一週間ぶりの温もりに、疲れが吹き飛んだ。
「臨也、危ないよ」
「あ、ごめん」
冷静になって、名前が味噌汁を作っている最中だと気づく。代わりに、料理をしている名前の腰に後ろから腕を回した。
首を捻って見上げてきた名前が溜息をつく。
「あんた達は揃いも揃って……」
「え?」
「いや、なんでもない」
曖昧な返事をして、名前は料理を再開した。
「どうしたの?こんな朝早くから」
「一週間も会ってなかったから急に会いたくなって、始発で来た。あと仕事のこともあるし」
始発で来るぐらい会いたかったと聞いて胸が熱くなり、更に腕に力を入れた。
「そんなこと言われたら、仕事する気なくなるなあ」
「なら言わなきゃ良かった。今何時?」
時間を尋ねられて、ズボンのポケットから携帯を取り出した。
「今は6時58分」
「じゃあ、味噌汁見てて」
名前はそう言って、スルリと器用に俺の腕から抜けた。
言われた通り、玉じゃくしでぐるぐると鍋を混ぜる。
「あ、舞流起きた?味噌汁と卵焼き作っといたから、温めて食べてね。

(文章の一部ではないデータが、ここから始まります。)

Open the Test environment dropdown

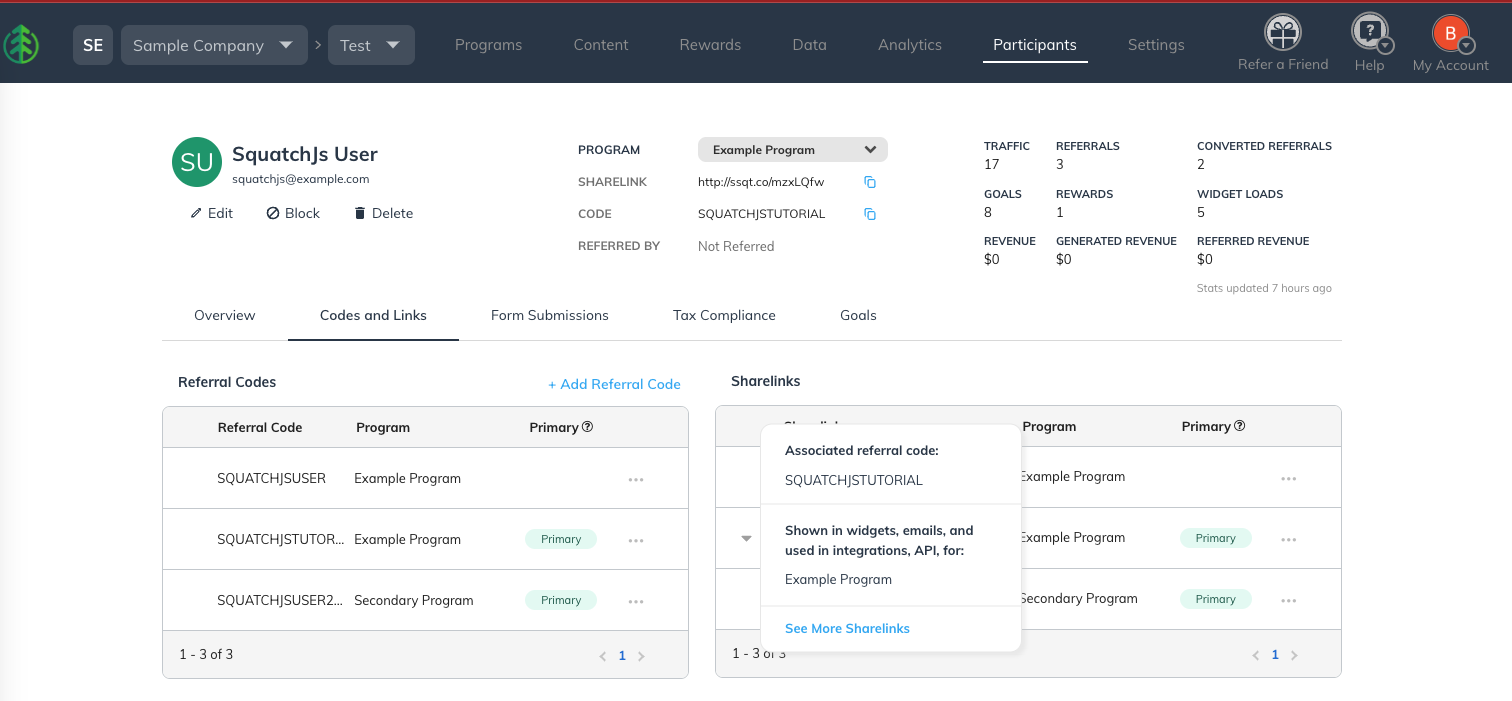[371, 45]
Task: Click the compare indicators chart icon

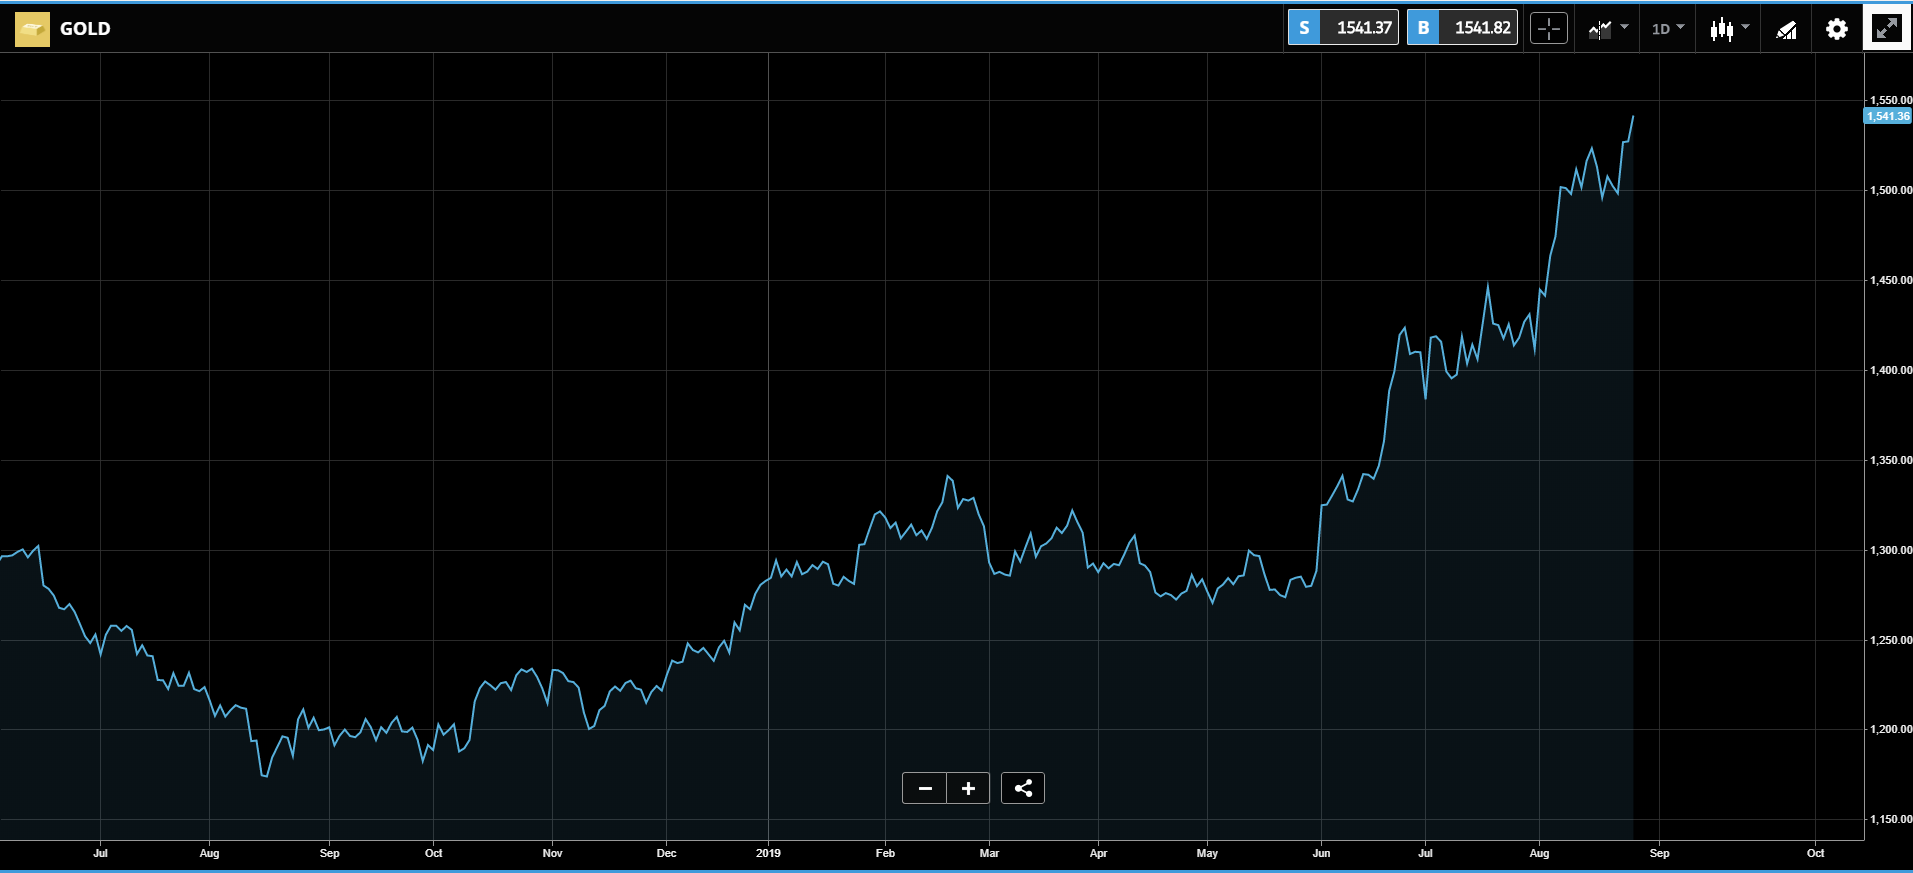Action: pos(1600,29)
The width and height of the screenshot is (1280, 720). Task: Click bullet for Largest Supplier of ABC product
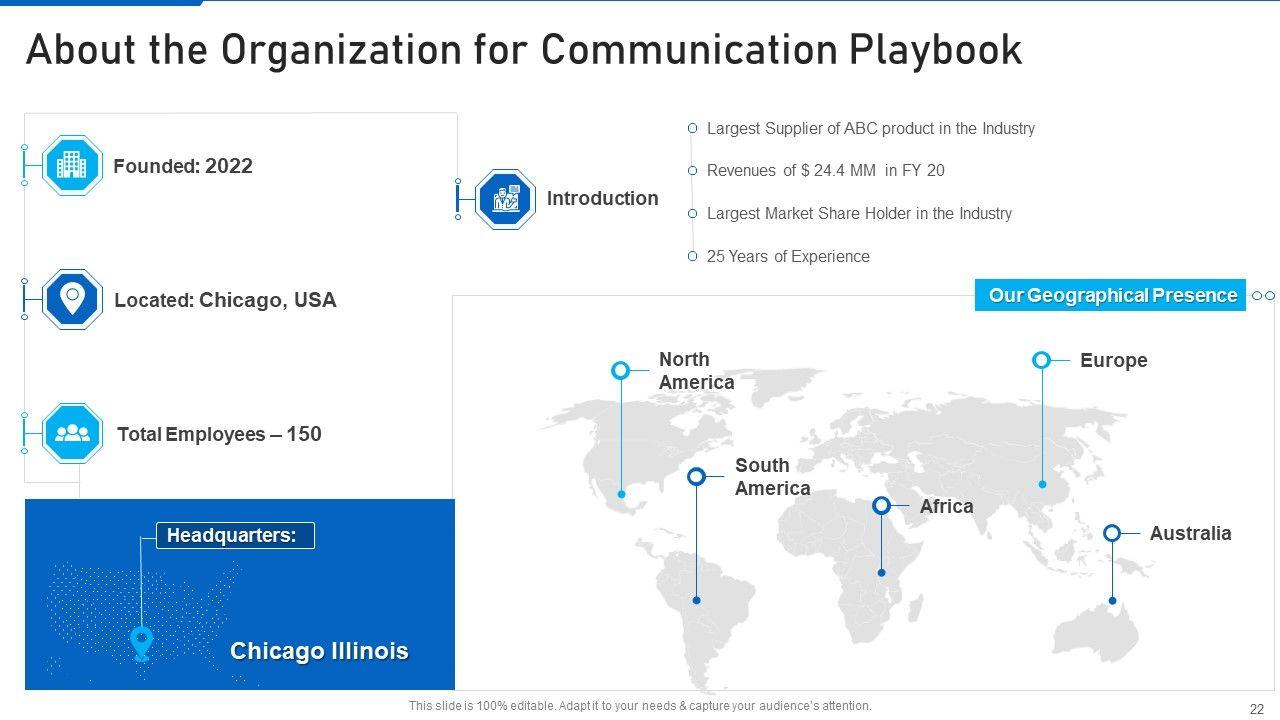[692, 128]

ちょ、叫ばないでよ。学校遅れないようにね。もう切るよ?……解ったから、ちゃんと起きてよ?」
双子へのモーニングコールを終えた名前は、疲れた様子で戻ってきた。
「はい、ありがと」
名前に玉じゃくしを渡して、新聞を取りに行こうとキッチンを出た。
「あんな奴らほっとけばいいのに……」
俺の小さな呟きは、玄関の扉が閉まる音に掻き消された。